Гуля с Зоей добровольно выезжали на рытье окопов в Подмосковье, но пойти на фронт так и не решились. Жалко было бросать маму и бабушку на произвол судьбы. Каждый поход в магазин, правда, был уже подвигом. В городе ввели карточки, хлеба решительно не хватало. В Москве было тревожно и холодно. Участились драки и грабежи. На семейном совете было решено остаться на даче. Печка отлично работала, дров хватало, и перезимовать можно было и в Подмосковье. Однако вскоре заболела Зоя. Тяжело заболела, в тот злополучный день Вера Сергеевна отправилась за пайком для всей семьи в ближайший районный магазин на автобусе. И когда подошла поближе к продмагу, увидела страшную картину: огромная толпа собралась у закрытых дверей в надежде получить свой кусок хлеба. Ни патруля, ни очереди, никого, кто мог бы организовать бушующую народную массу, не было. Очевидно, что продмаг был закрыт уже несколько часов, и хлеба все не было и не было:

– Да, погоди ты, куда прешь.

– Вы здесь не стояли.

– Мама, мама, иди сюда.

– Куда, вы прете, мамочки.

– Наглые какие!

Вера Сергеевна готова была развернуться и вернуться домой. Толкаться в общей толпе было неприятно, да и небезопасно. Однако неожиданно на площади появилась черная машина, по виду – ЗИЛ, на переднем сидении виден был мужчина в пенсне и в шляпе. Толпа замерла, потом кто-то все же узнал пассажира. Это был местный райкомовский работник Петухов. В его руках был фикус, заднее сидение было завалено чемоданами и коробками.

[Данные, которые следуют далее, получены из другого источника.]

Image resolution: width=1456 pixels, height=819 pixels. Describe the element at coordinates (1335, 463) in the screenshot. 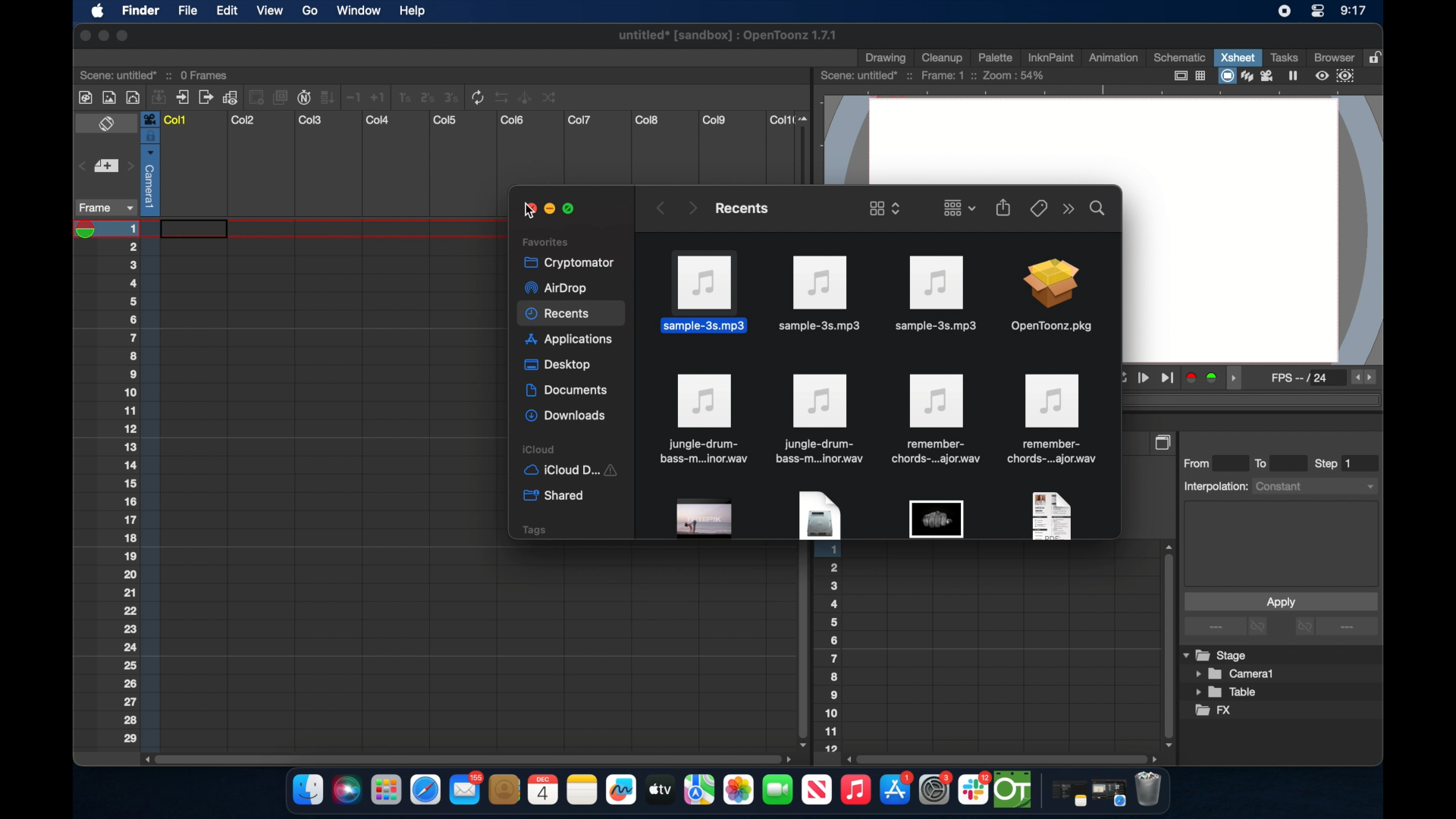

I see `step` at that location.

– О, начальство драпает. На машине. Фикус прихватил, гляди, интеллигент, ишь ты…

– Ну, при чем тут интеллигент? Интеллигенция вся здесь. А это вот спекулянты и приспособленцы.

Вера Сергеевна смотрела, как машина, шурша шинами по мостовой, проехала мимо, вздохнула, и в этот самый момент дверь в магазин открылась. Толпа, тут же забыв о беглеце с фикусом, бросилась внутрь.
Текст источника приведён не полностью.